------ TEXT PROVIDED

Even as the disappearance of biodiversity and seed sovereignty creates a major crisis for agriculture and food security, corporations are pushing governments to use public money to destroy the public seed supply and replace it with unreliable non-renewable, patented seed – which must be bought each and every year.

In Europe, the 1994 regulation for protection of plant varieties forces farmers to make a “compulsory voluntary contribution” to seed companies. The terms themselves are contradictory. What is compulsory cannot be voluntary.

In France, a law was passed in November 2011, which makes royalty payments compulsory. As Agriculture Minister Bruna Le Marie stated: “Seeds can be longer be royalty free, as is currently the case.” Of the 5,000 or so cultivated plant varieties, 600 are protected by certificate in France, and these account for 99 per cent of the varieties grown by farmers.

The “compulsory voluntary contribution”, in other words a royalty, is justified on grounds that “a fee is paid to certificate holders [seed companies] to sustain funding of research and efforts to improve genetic resources”.

Monsanto pirates biodiversity and genetic resources from farming communities, as it did in the case of a wheat biopiracy case fought by Navdanya with Greenpeace, and climate resilient crops and brinjal (also known as aubergine or eggplant) varieties for Bt Brinjal. As Monsanto states, “it draws from a collection of germ-plasm that is unparalleled in history” and “mines the diversity in this genetic library to develop elite seeds faster than ever before”.

In effect, what is taking place is the enclosure of the genetic commons of our biodiversity and the intellectual commons of public breeding by farming communities and public institutions. And the GMO seeds Monsanto is offering are failing.  This is not “improvement” of genetic resources, but degradation. This is not innovation but piracy.

For example, the Alliance for a Green Revolution in Africa (AGRA) – being pushed by the Gates Foundation – is a major assault on Africa’s seed sovereignty.

Agribusiness

The 2009 US Global Food Security Act [PDF] also called the Lugar-Casey Act [PDF], “A bill to authorise appropriations for fiscal years 2010 through 2014 to provide assistance to foreign countries to promote food security, to stimulate rural economies, and to improve emergency response to food crisis, to amend the Foreign Assistance Act of 1961 and for other purposes”.

------------

PROBLEMS AND TASKS →
A) In the seed text, change "degradation" to "decline" in the passage starting with "In effect, what" and going on through "Africa’s seed sovereignty.", and give that passage in full.
B) Pick up the text on seeds and farming where it stops, and write what comes next.
The listing after this has nothing to do with the seed text.

------ EXTRACTED INFORMATION

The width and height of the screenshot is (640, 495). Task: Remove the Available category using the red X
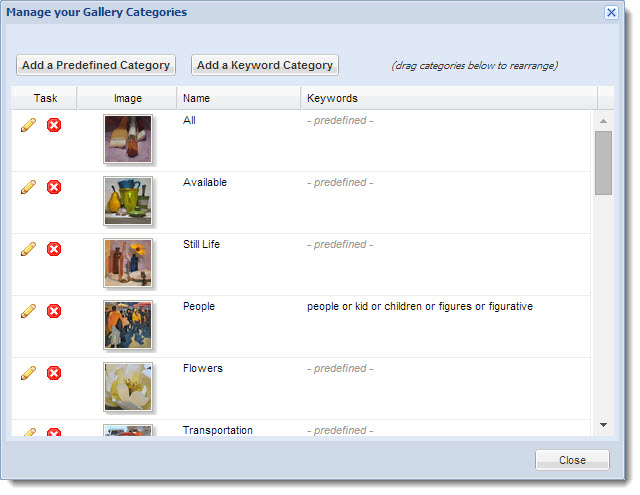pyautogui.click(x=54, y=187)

------------
------ EXTRACTED INFORMATION

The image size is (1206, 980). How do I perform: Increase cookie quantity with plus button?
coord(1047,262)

------------

RESPONSES BY ITEM NUMBER →
A)
In effect, what is taking place is the enclosure of the genetic commons of our biodiversity and the intellectual commons of public breeding by farming communities and public institutions. And the GMO seeds Monsanto is offering are failing.  This is not “improvement” of genetic resources, but decline. This is not innovation but piracy.

For example, the Alliance for a Green Revolution in Africa (AGRA) – being pushed by the Gates Foundation – is a major assault on Africa’s seed sovereignty.

B)
The amendment to the Foreign Assistance Act would “include research on bio-technological advances appropriate to local ecological conditions, including genetically modified technology”. The $ 7.7bn that goes with the bill would go to benefit Monsanto to push GM seeds.

An article in Forbes, titled “Why Uncle Sam Supports Franken Foods”, shows how agribusiness is the only sector in which US has a positive trade balance. Hence the push for GMOs – because they bring royalties to the US. However, royalties for Monsanto are based on debt, suicidal farmers and the disappearance of biodiversity worldwide.

Under the US Global Food Security Act, Nepal signed an agreement with USAID and Monsanto. This led to massive protests across the country. India was forced to allow patents on seeds through the first dispute brought by the US against India in the WTO. Since 2004, India has also been trying to introduce a Seed Act which would require farmers to register their own seeds and take licenses. This in effect would force farmers from using their indigenous seed varieties. By creating a Seed Satyagraha – a non-cooperation movement in Gandhi’s footsteps, handing over hundreds of thousands of signatures to the prime minister, and working with parliament – we have so far prevented the Seed Law from being introduced.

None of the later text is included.